Ebbene, nonostante questo, Gesù
replica: Perché mi ha veduto hai creduto. Beati quelli
che non hanno visto e hanno creduto.
L’esperienza della risurrezione di Gesù non è un privilegio
concesso duemila anni fa a un piccolo gruppo di persone, ma è dono offerto a
tutti coloro che accoglieranno il messaggio e lo tradurranno nell’operosità
missionaria. L’assenza di
Tommaso è un regalo che Gesù fa alle generazioni future, noi compresi. Infatti l’incredulità
di Tommaso è la nostra. Il suo proverbiale voler mettere il dito nella piaga,
ci permette di essere testimoni con lui. Il Maestro lo invita a toccare con
mano ed è come se anche noi potessimo sfiorare quelle piaghe. E’ allora che
Tommaso cade in ginocchio, esclamando: Mio Signore e mio Dio!
L’incredulità dell’apostolo dà modo di apprezzare ancora di più il dono inestimabile
che fa Dio, toccando il fondo del nostro cuore e facendoci scoprire nelle piaghe
dl Crocifisso la via di accesso alla vera FEDE.
3) Altre suggestioni tra citazioni e
riflessioni personali
Gregorio Magno dice: a noi giovò più l’incredulità di Tommaso che
non la fede degli apostoli.
Padre
Lev Gillet, che firmava le sue opere con lo pseudonimo “monaco della chiesa
d’oriente”, commentando l’episodio di Tommaso diceva: “Il vangelo ci mette in guardia contro ogni presentazione del messaggio
cristiano che eliminasse la croce e la crocifissione. Ci sono alcuni che
addolciscono e umanizzano il Cristo fino a farne un soave e amabile maestro di
morale, così come altri gnostici o altri che si riempiono di idee di
incarnazione, di trasfigurazione, di deificazione e che, nella loro concezione
della salvezza, non hanno più posto per la croce. Noi sappiamo che un Cristo
che non porti il segno dei chiodi non è autentico..
- L’episodio
di Tommaso suggerisce ancora un altro pensiero. Possiamo oggi toccare con le
nostre mani la carne martoriata del Salvatore? Certo, questa possibilità è data
ad ogni essere umano perché Gesù viene in una maniera invisibile e reale nelle
creature che ci circondano, e soprattutto nel volto del fratello.

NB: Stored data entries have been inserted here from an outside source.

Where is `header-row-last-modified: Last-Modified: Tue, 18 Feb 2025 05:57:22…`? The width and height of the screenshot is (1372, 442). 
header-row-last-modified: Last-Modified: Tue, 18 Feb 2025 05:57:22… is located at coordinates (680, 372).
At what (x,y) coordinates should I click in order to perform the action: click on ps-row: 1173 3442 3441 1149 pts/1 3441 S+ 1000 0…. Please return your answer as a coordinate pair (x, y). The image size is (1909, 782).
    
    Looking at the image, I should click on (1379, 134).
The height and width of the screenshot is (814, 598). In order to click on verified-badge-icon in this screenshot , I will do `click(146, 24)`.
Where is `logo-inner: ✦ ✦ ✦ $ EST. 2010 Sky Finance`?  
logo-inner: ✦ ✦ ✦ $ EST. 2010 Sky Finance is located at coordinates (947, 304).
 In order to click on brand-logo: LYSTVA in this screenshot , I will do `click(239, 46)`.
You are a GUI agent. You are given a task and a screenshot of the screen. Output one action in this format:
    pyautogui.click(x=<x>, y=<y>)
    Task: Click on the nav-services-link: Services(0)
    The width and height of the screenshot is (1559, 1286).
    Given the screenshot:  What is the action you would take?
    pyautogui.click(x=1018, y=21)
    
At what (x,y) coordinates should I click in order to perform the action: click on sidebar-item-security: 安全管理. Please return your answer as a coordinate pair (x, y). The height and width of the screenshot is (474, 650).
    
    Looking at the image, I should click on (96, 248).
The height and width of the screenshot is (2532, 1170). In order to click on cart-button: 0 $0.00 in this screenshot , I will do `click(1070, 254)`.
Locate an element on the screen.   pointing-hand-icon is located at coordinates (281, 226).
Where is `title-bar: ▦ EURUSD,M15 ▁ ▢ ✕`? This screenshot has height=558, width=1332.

- La pasqua può essere una
sfida: anche noi, come Gesù, possiamo risorgere ed essere apostoli/e della
risurrezione.
(Parlo usando la prima persona al plurale, ma mettendo in causa
me stessa).
Le nostre fughe frettolose o le nostre pietre pesanti possono
non avere l’ultima parola.
Possiamo fare esperienza del fermarci
e dello stare ai piedi di Gesù, in
ascolto della sua Parola. La quale, poi, ci dirà di andare, indicandoci il cammino da percorrere.
Scommettiamo sull’Amore, tessendo legami, non solo con chi è
cosa piacevole ed utile fraternizzare, ma anche con chi ha solo un briciolo di
fede e per di più sommerso dalle prove, tanto da non riuscire a trovare la
bussola della fede, e della gioia della fede…
Non basta dire ‘la parola buona’. Ascoltiamo piuttosto,
facendo nostre le difficoltà altrui anche con il semplice ascolto.